Return, exactly as written, all lines from the line containing "Click the App Store platform icon" to the end of the entries below, with both ends included.

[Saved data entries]
________________________

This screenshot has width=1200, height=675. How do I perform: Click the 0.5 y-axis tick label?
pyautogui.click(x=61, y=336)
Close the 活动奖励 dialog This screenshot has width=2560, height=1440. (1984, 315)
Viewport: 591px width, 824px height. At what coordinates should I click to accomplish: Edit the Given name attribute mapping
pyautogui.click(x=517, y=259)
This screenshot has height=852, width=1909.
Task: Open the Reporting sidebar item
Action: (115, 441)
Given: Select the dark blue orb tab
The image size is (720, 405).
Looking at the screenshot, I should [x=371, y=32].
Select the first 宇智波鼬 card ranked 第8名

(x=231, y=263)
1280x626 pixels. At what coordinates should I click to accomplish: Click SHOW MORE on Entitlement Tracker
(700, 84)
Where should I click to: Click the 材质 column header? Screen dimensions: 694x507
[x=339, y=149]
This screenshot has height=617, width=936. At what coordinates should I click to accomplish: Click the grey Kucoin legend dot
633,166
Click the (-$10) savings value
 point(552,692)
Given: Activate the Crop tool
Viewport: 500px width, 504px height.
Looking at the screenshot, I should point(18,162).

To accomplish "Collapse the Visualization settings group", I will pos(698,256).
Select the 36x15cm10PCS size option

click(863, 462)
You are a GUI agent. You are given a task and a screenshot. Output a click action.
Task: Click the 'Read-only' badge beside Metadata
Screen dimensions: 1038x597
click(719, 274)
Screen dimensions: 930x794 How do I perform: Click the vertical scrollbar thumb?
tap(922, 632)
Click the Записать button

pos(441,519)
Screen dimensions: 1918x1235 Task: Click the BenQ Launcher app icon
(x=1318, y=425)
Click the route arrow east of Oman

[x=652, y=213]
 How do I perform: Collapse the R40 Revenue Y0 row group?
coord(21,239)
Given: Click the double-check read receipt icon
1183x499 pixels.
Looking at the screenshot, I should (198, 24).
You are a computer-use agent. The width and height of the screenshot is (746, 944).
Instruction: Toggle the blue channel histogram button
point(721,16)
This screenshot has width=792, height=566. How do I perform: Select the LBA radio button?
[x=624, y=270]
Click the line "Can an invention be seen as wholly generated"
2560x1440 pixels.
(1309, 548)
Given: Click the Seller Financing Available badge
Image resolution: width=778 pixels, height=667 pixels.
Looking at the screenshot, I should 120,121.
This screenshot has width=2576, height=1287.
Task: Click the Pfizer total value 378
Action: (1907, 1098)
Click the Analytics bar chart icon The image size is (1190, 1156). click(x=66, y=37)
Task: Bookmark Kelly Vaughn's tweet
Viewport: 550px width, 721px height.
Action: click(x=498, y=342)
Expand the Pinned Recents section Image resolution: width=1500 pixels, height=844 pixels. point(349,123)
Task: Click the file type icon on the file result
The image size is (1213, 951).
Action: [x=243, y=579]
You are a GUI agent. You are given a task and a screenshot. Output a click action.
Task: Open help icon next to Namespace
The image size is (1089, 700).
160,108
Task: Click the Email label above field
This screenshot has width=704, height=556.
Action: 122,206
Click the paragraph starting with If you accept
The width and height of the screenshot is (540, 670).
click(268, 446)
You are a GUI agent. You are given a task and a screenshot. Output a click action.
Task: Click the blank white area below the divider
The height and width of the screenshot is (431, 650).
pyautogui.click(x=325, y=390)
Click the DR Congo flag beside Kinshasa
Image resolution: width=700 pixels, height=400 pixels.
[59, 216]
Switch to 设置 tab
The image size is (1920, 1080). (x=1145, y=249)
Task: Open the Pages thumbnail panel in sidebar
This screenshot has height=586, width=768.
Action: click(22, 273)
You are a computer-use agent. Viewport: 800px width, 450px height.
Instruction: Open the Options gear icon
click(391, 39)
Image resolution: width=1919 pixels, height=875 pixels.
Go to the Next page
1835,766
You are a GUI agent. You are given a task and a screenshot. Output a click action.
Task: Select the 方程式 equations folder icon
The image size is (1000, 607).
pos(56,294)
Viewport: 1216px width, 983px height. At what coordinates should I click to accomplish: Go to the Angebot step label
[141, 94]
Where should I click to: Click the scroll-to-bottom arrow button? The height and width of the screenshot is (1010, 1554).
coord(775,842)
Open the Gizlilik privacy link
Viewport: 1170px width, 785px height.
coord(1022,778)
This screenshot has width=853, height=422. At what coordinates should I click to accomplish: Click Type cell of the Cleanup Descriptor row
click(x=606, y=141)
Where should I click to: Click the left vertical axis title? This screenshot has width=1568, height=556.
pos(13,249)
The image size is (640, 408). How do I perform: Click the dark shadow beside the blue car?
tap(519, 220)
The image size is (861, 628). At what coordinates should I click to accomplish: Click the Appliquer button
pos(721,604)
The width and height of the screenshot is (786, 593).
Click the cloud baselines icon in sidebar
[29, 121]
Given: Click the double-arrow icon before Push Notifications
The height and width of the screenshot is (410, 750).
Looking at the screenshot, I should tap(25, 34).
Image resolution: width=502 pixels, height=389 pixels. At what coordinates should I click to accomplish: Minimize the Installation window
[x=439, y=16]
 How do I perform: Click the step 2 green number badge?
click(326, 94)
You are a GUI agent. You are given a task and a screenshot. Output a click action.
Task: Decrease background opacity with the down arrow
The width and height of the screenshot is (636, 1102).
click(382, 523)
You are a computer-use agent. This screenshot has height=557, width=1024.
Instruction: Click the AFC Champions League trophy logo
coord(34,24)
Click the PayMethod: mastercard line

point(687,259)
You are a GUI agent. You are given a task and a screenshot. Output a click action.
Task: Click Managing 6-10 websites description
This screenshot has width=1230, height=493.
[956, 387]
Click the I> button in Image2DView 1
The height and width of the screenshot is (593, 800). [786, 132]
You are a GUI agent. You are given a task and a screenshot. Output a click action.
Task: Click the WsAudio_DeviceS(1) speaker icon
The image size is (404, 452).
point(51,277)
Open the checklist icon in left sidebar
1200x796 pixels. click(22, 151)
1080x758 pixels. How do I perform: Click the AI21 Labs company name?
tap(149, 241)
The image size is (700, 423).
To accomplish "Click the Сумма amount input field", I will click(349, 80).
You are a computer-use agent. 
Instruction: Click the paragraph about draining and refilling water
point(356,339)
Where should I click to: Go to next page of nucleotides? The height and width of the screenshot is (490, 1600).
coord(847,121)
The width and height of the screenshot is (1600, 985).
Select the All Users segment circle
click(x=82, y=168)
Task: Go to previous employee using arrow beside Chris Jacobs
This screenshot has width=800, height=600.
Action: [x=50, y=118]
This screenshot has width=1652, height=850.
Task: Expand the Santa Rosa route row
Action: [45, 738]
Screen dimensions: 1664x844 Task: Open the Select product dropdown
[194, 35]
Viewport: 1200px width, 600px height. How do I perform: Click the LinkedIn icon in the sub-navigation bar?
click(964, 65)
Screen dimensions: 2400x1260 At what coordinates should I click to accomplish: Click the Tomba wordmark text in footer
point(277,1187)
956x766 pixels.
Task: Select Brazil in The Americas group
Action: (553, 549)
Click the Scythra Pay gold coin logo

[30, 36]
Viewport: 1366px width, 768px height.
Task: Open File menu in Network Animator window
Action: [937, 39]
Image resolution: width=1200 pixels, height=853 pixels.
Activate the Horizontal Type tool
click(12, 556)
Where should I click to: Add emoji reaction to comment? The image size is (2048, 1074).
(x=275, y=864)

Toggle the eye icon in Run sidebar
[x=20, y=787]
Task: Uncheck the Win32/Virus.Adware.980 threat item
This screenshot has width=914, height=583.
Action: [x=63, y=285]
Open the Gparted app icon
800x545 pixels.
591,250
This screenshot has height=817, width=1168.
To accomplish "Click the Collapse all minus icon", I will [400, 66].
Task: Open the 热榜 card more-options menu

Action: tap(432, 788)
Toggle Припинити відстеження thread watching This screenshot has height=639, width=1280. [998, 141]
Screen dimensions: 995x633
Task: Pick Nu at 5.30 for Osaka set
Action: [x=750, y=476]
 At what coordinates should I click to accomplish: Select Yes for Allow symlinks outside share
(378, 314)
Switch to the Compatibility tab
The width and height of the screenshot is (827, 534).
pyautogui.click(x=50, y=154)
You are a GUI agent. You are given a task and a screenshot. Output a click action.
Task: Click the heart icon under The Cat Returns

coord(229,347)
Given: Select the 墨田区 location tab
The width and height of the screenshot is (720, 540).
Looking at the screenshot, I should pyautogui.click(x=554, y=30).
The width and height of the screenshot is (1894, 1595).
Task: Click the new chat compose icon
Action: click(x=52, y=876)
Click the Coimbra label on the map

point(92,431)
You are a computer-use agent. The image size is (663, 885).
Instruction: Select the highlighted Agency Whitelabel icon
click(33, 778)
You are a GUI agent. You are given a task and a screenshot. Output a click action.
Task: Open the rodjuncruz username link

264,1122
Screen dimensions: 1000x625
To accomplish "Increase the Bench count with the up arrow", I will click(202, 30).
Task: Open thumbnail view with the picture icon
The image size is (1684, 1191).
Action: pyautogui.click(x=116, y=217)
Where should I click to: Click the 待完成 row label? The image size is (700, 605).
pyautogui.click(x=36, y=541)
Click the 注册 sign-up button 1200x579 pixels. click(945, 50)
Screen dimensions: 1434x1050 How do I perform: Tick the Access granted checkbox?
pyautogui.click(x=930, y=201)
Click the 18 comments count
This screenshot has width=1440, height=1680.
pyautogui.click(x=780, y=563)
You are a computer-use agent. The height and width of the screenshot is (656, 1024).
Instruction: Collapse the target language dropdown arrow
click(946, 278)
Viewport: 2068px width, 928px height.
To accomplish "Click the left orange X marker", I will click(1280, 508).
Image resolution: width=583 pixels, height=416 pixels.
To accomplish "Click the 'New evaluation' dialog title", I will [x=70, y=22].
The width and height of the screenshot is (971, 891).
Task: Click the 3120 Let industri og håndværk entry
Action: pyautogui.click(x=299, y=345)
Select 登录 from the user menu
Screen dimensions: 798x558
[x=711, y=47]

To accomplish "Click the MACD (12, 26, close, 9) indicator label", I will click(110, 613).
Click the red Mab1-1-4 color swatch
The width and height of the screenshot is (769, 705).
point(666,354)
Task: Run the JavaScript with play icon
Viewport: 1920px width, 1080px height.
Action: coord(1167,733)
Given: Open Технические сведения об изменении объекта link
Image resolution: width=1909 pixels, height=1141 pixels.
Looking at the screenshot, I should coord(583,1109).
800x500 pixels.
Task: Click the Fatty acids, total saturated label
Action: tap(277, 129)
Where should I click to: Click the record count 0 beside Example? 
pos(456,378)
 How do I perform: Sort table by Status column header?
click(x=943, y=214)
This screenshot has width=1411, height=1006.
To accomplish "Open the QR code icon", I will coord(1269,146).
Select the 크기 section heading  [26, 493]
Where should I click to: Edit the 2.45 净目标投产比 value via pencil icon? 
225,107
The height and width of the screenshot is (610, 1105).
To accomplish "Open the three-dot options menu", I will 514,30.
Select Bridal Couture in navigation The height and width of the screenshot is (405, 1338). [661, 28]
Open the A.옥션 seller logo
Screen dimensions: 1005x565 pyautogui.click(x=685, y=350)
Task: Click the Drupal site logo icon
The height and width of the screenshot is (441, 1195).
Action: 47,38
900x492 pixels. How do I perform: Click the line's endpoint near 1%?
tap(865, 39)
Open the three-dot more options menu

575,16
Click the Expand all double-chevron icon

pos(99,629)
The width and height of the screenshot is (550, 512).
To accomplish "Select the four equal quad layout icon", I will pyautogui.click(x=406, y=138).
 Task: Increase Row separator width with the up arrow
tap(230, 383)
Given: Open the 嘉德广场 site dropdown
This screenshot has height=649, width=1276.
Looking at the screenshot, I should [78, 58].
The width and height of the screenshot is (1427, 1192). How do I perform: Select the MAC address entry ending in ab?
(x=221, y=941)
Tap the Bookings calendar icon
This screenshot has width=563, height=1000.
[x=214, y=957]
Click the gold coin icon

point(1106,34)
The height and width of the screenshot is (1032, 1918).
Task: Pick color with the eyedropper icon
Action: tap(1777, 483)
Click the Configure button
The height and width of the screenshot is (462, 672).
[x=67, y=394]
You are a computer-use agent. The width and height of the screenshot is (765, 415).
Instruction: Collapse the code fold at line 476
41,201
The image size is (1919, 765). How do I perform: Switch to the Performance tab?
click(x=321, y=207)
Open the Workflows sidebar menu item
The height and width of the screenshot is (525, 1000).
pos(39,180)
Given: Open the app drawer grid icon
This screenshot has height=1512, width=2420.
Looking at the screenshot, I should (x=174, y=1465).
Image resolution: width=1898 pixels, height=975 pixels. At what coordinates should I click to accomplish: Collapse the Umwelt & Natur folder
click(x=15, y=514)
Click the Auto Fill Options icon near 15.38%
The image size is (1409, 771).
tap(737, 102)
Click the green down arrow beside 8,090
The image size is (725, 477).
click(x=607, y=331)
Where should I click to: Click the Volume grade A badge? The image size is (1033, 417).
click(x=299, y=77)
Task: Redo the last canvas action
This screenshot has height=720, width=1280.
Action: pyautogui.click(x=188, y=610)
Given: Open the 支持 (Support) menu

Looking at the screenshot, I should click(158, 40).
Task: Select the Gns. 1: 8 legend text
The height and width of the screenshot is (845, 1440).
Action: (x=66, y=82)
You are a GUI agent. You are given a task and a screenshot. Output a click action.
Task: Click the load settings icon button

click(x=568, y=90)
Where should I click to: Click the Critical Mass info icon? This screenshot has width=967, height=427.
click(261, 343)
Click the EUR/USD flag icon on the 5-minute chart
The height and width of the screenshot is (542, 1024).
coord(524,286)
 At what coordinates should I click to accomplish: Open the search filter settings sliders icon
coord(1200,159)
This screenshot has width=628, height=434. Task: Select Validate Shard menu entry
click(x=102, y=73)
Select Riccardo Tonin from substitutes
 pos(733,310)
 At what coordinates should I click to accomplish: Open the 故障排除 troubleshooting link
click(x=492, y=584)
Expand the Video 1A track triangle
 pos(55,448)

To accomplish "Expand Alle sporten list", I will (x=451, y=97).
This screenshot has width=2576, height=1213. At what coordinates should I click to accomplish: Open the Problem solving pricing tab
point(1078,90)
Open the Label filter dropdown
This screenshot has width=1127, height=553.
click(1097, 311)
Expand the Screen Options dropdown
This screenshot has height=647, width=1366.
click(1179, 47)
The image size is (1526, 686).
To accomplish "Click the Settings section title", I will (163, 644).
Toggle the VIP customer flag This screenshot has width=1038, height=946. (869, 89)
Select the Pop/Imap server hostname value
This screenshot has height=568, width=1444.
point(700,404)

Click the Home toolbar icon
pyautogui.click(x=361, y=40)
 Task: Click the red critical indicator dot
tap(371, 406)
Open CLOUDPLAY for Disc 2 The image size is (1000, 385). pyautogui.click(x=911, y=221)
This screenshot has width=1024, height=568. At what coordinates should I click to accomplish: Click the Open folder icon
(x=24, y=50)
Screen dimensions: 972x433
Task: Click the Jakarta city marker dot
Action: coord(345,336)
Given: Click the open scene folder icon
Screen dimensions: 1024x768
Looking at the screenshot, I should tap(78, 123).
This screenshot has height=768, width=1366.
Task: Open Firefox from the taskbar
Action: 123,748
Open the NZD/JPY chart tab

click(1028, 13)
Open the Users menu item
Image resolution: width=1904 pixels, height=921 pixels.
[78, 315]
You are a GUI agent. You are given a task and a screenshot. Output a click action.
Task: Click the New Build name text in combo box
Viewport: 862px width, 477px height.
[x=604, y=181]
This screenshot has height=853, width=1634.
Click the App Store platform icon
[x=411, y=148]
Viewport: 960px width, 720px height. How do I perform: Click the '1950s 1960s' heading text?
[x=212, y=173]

________________________

## SOLUTION FOR THIS EXERCISE
Click the App Store platform icon
[x=411, y=148]
Viewport: 960px width, 720px height. How do I perform: Click the '1950s 1960s' heading text?
[x=212, y=173]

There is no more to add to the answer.